-------- Data provided
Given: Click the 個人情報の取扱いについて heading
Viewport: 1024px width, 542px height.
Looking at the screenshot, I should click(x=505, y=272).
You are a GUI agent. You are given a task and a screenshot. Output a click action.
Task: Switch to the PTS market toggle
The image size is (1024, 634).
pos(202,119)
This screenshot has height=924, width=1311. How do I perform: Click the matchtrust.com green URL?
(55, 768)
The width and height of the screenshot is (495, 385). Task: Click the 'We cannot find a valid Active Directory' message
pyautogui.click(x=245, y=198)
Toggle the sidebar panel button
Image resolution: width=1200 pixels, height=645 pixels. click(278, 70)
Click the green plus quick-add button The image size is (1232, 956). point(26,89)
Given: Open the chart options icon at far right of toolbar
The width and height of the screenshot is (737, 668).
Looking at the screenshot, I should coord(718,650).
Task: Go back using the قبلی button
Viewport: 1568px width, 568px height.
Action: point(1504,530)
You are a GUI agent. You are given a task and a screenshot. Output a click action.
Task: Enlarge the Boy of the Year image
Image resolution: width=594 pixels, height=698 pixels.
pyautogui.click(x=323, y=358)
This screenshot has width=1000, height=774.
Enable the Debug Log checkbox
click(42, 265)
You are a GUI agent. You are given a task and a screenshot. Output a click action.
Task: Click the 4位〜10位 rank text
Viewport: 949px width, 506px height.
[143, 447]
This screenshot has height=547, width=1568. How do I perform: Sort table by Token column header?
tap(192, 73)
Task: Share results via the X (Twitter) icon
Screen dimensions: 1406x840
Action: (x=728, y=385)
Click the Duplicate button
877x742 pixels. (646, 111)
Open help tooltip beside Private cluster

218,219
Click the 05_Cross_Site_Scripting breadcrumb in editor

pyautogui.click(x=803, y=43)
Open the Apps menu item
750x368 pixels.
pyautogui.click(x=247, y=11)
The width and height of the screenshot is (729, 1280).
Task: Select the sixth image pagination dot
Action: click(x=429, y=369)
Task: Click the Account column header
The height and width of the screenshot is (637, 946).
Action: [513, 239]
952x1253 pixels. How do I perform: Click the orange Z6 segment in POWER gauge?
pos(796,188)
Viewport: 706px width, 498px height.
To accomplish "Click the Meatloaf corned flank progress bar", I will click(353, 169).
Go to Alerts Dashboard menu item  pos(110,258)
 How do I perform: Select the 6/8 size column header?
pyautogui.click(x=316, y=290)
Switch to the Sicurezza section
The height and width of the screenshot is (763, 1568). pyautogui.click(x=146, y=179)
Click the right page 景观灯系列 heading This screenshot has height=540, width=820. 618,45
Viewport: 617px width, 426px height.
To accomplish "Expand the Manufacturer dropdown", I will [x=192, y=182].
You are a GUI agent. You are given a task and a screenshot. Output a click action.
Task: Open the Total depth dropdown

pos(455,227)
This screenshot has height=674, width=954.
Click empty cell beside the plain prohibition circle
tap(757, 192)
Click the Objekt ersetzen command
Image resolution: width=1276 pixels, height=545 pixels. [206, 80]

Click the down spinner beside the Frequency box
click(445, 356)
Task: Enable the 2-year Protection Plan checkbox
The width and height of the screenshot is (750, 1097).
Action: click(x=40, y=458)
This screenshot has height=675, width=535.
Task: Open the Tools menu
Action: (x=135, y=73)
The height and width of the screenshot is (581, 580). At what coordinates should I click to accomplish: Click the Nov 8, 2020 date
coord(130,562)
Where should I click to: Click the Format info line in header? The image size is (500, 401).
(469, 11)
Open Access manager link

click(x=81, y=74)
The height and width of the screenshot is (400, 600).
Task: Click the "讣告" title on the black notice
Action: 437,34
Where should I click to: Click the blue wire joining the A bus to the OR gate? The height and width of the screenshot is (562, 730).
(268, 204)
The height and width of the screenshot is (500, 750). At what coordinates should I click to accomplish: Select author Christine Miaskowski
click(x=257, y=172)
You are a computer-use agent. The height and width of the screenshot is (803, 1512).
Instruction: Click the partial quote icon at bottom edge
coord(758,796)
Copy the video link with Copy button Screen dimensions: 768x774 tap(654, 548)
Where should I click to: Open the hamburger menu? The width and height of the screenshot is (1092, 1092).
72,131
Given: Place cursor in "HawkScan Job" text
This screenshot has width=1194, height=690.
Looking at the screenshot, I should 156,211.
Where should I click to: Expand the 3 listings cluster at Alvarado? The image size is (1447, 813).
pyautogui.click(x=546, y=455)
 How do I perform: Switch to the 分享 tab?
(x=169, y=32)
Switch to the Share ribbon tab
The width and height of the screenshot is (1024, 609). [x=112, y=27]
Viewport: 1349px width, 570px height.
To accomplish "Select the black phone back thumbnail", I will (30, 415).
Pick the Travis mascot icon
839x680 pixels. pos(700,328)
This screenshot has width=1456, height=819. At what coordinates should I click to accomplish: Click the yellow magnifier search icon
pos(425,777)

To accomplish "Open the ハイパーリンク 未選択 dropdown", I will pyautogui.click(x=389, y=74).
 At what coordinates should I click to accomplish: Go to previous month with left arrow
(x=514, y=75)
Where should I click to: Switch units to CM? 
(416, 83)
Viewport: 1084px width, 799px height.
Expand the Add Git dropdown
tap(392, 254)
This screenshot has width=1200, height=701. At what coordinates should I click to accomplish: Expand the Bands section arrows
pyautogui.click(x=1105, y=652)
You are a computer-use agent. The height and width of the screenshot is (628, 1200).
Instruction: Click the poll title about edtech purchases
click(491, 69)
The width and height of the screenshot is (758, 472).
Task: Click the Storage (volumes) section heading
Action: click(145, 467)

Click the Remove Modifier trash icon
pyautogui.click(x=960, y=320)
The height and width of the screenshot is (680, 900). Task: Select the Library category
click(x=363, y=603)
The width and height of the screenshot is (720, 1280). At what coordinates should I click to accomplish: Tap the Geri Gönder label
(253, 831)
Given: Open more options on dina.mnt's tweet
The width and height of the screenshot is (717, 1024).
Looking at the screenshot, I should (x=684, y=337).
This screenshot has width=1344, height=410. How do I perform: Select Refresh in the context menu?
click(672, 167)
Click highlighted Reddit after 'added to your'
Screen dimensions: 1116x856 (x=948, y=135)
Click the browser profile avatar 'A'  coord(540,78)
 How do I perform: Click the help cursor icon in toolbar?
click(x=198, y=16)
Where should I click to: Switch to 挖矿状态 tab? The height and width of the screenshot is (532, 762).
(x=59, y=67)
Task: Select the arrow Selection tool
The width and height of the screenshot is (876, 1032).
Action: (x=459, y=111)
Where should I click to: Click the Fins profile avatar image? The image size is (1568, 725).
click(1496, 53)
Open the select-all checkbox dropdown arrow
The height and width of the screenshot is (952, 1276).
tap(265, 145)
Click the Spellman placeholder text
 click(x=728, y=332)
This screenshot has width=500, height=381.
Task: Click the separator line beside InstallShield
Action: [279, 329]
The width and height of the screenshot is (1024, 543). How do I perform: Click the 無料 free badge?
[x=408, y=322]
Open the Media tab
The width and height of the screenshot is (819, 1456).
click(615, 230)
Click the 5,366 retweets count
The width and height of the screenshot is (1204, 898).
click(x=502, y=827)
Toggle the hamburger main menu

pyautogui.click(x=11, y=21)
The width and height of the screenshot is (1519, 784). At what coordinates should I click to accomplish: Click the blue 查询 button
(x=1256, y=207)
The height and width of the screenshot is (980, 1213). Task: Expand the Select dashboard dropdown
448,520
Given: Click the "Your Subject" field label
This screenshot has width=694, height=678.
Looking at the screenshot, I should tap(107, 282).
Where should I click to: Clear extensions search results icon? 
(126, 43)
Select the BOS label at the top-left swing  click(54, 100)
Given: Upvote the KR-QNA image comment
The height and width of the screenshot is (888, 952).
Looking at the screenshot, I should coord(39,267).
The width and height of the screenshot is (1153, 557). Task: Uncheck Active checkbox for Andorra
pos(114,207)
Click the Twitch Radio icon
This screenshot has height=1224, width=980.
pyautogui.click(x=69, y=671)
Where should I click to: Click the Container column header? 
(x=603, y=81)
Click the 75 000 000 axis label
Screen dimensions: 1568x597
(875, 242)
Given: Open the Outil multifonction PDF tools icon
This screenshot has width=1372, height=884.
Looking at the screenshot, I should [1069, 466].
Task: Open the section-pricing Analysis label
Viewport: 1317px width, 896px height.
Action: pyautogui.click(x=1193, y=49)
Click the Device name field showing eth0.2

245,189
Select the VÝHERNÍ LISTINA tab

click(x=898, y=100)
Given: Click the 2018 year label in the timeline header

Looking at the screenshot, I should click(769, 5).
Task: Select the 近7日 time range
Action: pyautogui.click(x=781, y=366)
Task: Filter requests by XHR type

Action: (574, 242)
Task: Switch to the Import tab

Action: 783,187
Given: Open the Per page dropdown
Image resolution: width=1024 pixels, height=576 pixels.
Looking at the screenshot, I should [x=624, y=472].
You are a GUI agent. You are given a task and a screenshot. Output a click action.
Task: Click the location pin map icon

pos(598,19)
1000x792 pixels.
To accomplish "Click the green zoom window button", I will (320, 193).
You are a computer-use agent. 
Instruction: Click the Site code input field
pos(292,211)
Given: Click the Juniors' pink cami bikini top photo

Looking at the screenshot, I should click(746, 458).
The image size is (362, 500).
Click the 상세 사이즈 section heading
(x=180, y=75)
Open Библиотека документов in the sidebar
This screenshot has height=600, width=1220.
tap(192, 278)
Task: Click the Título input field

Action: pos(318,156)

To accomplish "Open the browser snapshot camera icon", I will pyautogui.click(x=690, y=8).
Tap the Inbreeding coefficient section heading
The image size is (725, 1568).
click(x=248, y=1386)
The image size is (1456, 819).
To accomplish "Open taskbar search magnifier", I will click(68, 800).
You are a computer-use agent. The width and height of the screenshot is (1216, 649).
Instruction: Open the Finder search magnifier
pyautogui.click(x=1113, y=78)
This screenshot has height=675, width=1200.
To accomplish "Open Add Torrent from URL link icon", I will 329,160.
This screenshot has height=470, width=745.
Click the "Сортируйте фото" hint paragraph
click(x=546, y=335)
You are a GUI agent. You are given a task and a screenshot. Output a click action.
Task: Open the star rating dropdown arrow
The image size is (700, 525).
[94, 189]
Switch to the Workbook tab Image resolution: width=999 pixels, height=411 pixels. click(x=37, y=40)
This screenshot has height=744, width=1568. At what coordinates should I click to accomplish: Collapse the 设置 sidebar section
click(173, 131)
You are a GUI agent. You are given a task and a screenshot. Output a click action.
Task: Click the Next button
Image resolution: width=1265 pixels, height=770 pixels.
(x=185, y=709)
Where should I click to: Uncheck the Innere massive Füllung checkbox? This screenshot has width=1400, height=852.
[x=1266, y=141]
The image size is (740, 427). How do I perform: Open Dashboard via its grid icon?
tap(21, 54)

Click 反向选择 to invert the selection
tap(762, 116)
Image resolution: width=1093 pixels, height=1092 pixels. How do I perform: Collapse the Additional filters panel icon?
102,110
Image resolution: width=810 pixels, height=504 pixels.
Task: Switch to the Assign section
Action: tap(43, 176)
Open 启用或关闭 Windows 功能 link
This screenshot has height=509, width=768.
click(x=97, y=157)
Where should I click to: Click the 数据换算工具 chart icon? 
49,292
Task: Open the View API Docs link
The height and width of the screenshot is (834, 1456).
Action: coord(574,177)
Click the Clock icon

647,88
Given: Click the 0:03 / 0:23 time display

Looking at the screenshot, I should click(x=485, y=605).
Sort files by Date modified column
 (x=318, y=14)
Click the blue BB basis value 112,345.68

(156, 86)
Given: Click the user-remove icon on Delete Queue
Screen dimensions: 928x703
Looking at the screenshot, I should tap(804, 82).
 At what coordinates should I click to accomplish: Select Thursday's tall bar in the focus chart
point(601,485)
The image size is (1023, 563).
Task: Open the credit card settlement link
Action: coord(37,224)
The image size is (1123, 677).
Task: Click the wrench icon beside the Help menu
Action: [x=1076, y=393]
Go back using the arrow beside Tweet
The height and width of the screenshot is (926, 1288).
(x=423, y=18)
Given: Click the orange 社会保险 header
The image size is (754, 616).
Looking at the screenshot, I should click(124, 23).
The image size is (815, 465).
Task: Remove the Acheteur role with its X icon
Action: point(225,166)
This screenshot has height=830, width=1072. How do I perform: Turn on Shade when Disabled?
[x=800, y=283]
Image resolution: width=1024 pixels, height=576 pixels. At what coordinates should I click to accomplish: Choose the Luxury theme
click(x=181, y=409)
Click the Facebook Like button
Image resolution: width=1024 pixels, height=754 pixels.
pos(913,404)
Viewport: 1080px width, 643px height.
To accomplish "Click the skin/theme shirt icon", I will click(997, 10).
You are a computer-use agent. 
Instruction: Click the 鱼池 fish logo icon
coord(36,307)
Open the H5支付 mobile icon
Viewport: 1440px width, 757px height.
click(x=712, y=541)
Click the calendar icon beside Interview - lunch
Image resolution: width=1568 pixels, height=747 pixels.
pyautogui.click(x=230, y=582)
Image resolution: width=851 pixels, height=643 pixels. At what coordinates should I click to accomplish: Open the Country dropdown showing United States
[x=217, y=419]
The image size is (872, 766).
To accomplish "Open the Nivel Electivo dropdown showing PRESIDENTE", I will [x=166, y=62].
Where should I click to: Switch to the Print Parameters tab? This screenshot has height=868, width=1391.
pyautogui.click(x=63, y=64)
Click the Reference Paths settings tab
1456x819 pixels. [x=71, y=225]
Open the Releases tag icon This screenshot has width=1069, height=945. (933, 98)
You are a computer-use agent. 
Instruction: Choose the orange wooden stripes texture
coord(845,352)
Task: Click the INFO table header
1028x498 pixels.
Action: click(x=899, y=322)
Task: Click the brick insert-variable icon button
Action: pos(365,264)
----------------
Exercise objective —
Output the lines above exactly, but only those between the line holding "Click the Spellman placeholder text" and the line holding "Given: Open the Per page dropdown", inclusive.

Written reply —
Click the Spellman placeholder text
 click(x=728, y=332)
This screenshot has width=500, height=381.
Task: Click the separator line beside InstallShield
Action: [279, 329]
The width and height of the screenshot is (1024, 543). How do I perform: Click the 無料 free badge?
[x=408, y=322]
Open the Media tab
The width and height of the screenshot is (819, 1456).
click(615, 230)
Click the 5,366 retweets count
The width and height of the screenshot is (1204, 898).
click(x=502, y=827)
Toggle the hamburger main menu

pyautogui.click(x=11, y=21)
The width and height of the screenshot is (1519, 784). At what coordinates should I click to accomplish: Click the blue 查询 button
(x=1256, y=207)
The height and width of the screenshot is (980, 1213). Task: Expand the Select dashboard dropdown
448,520
Given: Click the "Your Subject" field label
This screenshot has width=694, height=678.
Looking at the screenshot, I should tap(107, 282).
Where should I click to: Clear extensions search results icon? 
(126, 43)
Select the BOS label at the top-left swing  click(54, 100)
Given: Upvote the KR-QNA image comment
The height and width of the screenshot is (888, 952).
Looking at the screenshot, I should coord(39,267).
The width and height of the screenshot is (1153, 557). Task: Uncheck Active checkbox for Andorra
pos(114,207)
Click the Twitch Radio icon
This screenshot has height=1224, width=980.
pyautogui.click(x=69, y=671)
Where should I click to: Click the Container column header? 
(x=603, y=81)
Click the 75 000 000 axis label
Screen dimensions: 1568x597
(875, 242)
Given: Open the Outil multifonction PDF tools icon
This screenshot has width=1372, height=884.
Looking at the screenshot, I should [1069, 466].
Task: Open the section-pricing Analysis label
Viewport: 1317px width, 896px height.
Action: pyautogui.click(x=1193, y=49)
Click the Device name field showing eth0.2

245,189
Select the VÝHERNÍ LISTINA tab

click(x=898, y=100)
Given: Click the 2018 year label in the timeline header

Looking at the screenshot, I should click(769, 5).
Task: Select the 近7日 time range
Action: pyautogui.click(x=781, y=366)
Task: Filter requests by XHR type

Action: (574, 242)
Task: Switch to the Import tab

Action: 783,187
Given: Open the Per page dropdown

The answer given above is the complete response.